## [EXERCISE REQUIREMENTS]
Your reply should be a single number, the count of lines in the records that contain "dropdown".

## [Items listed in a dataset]

※ ※ ※

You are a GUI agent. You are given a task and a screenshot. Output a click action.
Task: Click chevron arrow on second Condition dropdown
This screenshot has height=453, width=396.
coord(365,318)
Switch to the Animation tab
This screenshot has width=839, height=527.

※ ※ ※

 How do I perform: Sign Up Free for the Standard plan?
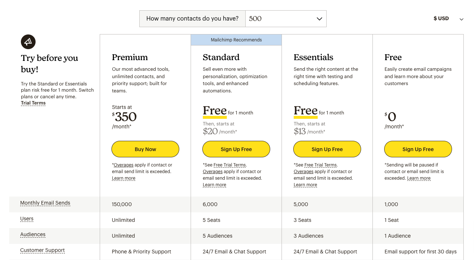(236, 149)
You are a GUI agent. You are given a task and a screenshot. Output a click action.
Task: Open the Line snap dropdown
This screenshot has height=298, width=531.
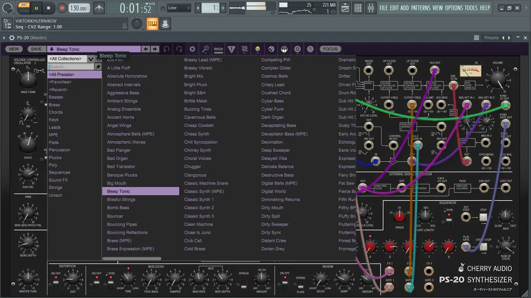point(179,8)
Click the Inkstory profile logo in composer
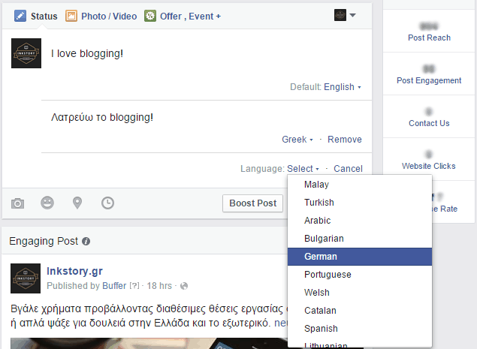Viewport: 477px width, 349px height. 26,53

※ ※ ※

## [EXERCISE RESPONSE]
2